On June 19, a Delhi court had granted bail to Davinder in another terror case after Delhi police failed to file a chargesheet against him and co-accused Irfan Shafi Mir, a law school dropout, within the stipulated 90 days.
Davinder and Mir were accused in the case of planning terror strikes in Delhi and elsewhere in India.
However, Davinder remained in prison — at Kathua jail in Jammu — since he had not obtained bail in the NIA case relating to his January arrest.
Monday’s chargesheet has deepened the scepticism that many in Kashmir harbour about the official account of the Parliament attack that had led to the hanging of separatist Afzal Guru in 2013.
Guru, who had claimed innocence throughout, had been the first to allege Davinder’s involvement in the 2001 terror strike.
Guru had said that Davinder, then a counter-insurgency officer, had shortly before the Parliament attack forced him to take to Delhi one of the five accused militants and arrange his stay there.
The allegations were never investigated and the Supreme Court had ordered Guru’s hanging to “satisfy the collective conscience of the nation”.
After Davinder’s arrest, the police had promised to probe Guru’s allegation but the NIA chargesheet makes no mention of it.
Among the others charged on Monday are Mir and Naveed, the Hizb commander.
The NIA claims that Davinder had in February last year arranged a safe house for Naveed in Jammu to shield him from “heightened surveillance of security agencies”.
The chargesheet does not specify whether Davinder was involved in any militancy-related violence.
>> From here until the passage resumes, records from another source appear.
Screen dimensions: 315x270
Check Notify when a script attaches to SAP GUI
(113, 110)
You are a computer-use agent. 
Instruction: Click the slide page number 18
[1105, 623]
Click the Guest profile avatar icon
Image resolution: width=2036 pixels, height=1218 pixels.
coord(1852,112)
But it says that Naveed, a former policeman, “had deserted police along with certain weapons and was responsible for various killings, including incidents of terror in which labourers and truck drivers were killed after the abrogation of Article 370 from J&K”.
“Naveed Babu had made efforts to recruit gullible Muslim youths to join cadre of Hizbul Mujahideen. He was also receiving funds from LoC traders. Tanveer Ahmad Wani, who was an ex-president of LoC Traders Association, was providing him funds with the help of other traders based in PoK,” the chargesheet says.
“The investigation also revealed that accused Irfan Shafi Mir (alias) Advocate not only met Hizbul leadership in Pakistan but also met Umar Cheema, Ahshan Chaudhary, Sohail Abbas and others of ISI of Pakistan and he was tasked to identify and activate the new hawala channels for transfer of money for sustaining terrorist activities in the Kashmir Valley.”
According to the NIA, certain Pakistani high commission officials in Delhi were in constant touch with Mir, who was allegedly provided funds to organise seminars in Jammu and Kashmir to mobilise the masses against the Indian government.
Valley human rights activist Khurram Parvez said the chargesheet had raised a question mark on Guru’s guilt, who many in Kashmir believe was framed.
“Those who helped him (Davinder) during that time (when Guru levelled the allegations) should all be accused (in the Parliament attack),” he said. “An investigation should be launched about why they had helped him (Davinder).”
Parvez feared that the current charges could be “another set of lies... perpetuated because the previous lies have to be covered”.